« Bien sûr nous avons eu davantage de soirées défaites que de matins triomphants [...]
Et à force de patience, nous avons gagné le droit précieux de recommencer.
» Daniel Bensaïd

7

Kobané et l’hypocrisie des grandes puissances

Il a fallu attendre 5 semaines pour que la coalition internationale cesse de regarder l'Etat Islamique l'arme au pied massacrer les kurdes de Kobané en Syrie. 5 semaines aussi pour que le gouvernement turc ouvre ses frontières pour laisser passer les armes aux combattants de Kobané. La Turquie a finalement cédé à la pression de la réprobation internationale et aux manifestations imposantes de sa propre population, et pas seulement des Kurdes. Manifestations d'ailleurs violemment réprimées par le gouvernement d'Ankara car il craint qu’une victoire des Kurdes de Kobané sur l’Etat Islamique entraîne par la suite un mouvement d’émancipation du peuple Kurde. Depuis les « printemps arabes » de 2011, tous les gouvernants ont une obsession : empêcher les populations de se libérer elles-mêmes du joug politique et social qui les écrase. Quitte à favoriser les forces les plus réactionnaires, promptes à noyer tout frémissement révolutionnaire dans de sanglantes guerres civiles, comme en Libye hier ou en Syrie aujourd’hui. Il n’y a pourtant à cela aucune fatalité.

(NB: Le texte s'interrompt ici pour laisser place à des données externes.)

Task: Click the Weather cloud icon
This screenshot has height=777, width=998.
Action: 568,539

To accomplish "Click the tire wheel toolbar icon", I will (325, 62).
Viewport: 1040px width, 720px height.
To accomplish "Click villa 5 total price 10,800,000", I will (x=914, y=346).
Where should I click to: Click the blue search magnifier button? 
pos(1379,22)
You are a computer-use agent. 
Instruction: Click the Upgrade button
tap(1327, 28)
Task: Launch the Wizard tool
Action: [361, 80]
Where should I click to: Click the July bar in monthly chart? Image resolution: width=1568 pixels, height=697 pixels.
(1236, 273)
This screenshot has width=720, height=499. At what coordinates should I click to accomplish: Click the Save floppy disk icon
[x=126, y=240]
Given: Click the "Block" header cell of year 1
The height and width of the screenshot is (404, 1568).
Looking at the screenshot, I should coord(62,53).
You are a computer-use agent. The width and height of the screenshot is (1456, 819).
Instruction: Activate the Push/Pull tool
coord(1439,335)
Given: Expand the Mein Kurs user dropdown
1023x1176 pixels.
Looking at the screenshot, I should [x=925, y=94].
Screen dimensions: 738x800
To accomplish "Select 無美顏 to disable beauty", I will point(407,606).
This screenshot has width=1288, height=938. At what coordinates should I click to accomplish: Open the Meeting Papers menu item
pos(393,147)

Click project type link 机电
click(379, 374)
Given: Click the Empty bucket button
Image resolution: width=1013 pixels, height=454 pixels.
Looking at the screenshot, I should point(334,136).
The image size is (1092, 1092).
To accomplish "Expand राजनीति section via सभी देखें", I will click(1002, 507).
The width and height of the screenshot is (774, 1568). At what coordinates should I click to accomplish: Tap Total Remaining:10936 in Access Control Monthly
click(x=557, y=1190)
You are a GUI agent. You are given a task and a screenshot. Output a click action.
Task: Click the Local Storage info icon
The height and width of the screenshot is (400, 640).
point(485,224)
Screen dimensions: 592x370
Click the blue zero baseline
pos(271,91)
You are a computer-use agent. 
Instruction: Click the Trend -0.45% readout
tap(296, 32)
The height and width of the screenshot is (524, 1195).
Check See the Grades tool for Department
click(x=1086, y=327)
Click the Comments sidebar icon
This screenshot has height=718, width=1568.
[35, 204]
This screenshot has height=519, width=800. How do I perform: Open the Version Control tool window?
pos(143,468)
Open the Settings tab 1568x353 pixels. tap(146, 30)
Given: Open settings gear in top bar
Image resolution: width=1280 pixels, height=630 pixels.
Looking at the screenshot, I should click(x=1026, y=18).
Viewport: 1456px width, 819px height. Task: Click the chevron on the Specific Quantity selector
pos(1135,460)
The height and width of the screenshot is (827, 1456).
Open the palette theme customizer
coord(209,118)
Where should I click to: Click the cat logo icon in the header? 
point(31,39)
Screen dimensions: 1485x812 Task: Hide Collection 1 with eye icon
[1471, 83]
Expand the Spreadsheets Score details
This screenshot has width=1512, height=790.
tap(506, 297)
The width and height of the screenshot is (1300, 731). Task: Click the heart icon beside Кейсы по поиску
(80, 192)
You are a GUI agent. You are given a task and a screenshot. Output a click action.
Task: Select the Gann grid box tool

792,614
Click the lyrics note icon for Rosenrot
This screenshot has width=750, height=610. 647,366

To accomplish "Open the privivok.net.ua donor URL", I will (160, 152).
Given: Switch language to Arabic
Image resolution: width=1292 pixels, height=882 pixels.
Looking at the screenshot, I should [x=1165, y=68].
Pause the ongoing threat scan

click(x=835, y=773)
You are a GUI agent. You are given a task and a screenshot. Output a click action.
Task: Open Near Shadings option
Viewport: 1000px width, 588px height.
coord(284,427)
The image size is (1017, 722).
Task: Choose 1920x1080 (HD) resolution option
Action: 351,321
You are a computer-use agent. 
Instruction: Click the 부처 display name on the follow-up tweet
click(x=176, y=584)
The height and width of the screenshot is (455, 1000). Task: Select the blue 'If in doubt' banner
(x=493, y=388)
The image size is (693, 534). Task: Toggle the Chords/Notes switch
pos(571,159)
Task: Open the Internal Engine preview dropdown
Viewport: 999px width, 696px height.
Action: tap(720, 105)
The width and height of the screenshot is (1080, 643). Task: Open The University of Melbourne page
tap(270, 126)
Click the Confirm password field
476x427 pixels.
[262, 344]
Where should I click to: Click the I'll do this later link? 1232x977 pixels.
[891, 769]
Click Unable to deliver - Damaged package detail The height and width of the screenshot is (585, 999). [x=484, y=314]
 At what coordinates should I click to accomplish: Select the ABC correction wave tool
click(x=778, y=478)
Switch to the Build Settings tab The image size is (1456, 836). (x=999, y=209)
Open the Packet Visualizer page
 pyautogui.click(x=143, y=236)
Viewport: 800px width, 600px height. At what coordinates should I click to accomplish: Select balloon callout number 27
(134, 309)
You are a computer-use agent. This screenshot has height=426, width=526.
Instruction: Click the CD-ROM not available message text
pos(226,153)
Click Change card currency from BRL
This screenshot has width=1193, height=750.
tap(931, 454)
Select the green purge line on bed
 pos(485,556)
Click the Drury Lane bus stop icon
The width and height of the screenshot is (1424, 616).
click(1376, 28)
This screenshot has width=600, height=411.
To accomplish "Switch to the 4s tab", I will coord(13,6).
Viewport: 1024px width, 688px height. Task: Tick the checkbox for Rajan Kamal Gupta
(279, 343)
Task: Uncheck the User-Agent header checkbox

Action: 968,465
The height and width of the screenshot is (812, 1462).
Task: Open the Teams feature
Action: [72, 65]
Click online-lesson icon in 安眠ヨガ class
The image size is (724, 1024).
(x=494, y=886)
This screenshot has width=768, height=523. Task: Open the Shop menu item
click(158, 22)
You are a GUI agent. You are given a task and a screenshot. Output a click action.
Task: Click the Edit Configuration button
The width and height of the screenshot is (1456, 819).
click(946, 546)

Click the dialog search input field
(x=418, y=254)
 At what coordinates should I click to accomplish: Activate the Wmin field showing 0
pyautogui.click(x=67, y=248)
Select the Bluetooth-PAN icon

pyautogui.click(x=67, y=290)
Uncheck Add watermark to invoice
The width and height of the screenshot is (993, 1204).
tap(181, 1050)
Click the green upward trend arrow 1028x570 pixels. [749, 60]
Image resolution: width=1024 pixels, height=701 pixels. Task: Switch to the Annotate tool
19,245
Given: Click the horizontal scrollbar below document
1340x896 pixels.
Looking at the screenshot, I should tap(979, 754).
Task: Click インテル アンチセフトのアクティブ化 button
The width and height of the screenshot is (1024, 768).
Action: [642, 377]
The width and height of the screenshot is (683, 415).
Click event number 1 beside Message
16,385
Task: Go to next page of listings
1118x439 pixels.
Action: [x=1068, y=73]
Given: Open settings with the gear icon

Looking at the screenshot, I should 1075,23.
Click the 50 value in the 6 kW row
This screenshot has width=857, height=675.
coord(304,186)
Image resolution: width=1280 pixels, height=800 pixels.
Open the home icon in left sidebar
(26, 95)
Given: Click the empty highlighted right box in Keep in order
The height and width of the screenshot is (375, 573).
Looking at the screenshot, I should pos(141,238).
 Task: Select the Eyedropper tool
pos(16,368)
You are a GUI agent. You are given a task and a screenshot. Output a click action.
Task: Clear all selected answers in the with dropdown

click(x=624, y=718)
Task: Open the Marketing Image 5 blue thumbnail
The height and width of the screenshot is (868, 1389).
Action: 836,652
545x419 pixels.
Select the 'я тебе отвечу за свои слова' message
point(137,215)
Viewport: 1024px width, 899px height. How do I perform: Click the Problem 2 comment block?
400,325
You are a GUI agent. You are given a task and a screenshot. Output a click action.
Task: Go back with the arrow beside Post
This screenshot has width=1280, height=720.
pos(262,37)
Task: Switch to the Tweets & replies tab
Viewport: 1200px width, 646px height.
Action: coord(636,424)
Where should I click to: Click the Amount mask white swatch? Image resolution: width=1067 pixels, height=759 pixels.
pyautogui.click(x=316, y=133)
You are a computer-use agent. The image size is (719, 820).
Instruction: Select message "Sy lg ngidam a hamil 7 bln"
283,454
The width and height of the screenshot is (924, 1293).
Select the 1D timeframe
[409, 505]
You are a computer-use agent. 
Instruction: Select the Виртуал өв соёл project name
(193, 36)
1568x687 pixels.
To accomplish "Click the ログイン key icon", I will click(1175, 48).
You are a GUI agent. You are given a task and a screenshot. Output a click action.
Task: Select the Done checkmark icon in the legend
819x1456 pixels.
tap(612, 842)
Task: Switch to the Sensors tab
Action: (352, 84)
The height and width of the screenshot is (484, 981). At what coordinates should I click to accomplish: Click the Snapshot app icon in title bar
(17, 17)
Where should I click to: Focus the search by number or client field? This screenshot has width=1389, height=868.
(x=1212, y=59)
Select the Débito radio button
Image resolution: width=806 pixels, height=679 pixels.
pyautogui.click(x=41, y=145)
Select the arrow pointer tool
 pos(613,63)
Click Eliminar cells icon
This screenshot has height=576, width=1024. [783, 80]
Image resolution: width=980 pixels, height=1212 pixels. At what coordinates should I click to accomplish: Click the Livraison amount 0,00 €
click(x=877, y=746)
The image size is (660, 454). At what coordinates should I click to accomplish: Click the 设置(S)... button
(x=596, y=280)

Les différences culturelles, linguistiques, religieuses ne font pas obstacle à la cohabitation des peuples ; sauf quand elles sont instrumentalisées au profit des dominants ou de ceux qui aspirent à le devenir. Et lorsque les États riches interviennent (ou non) contre les miliciens barbares de l'EI, c'est en fonction de leurs intérêts, et non par souci du sort des peuples qui se retrouvent pris en étau entre la barbarie islamiste et l'impérialisme.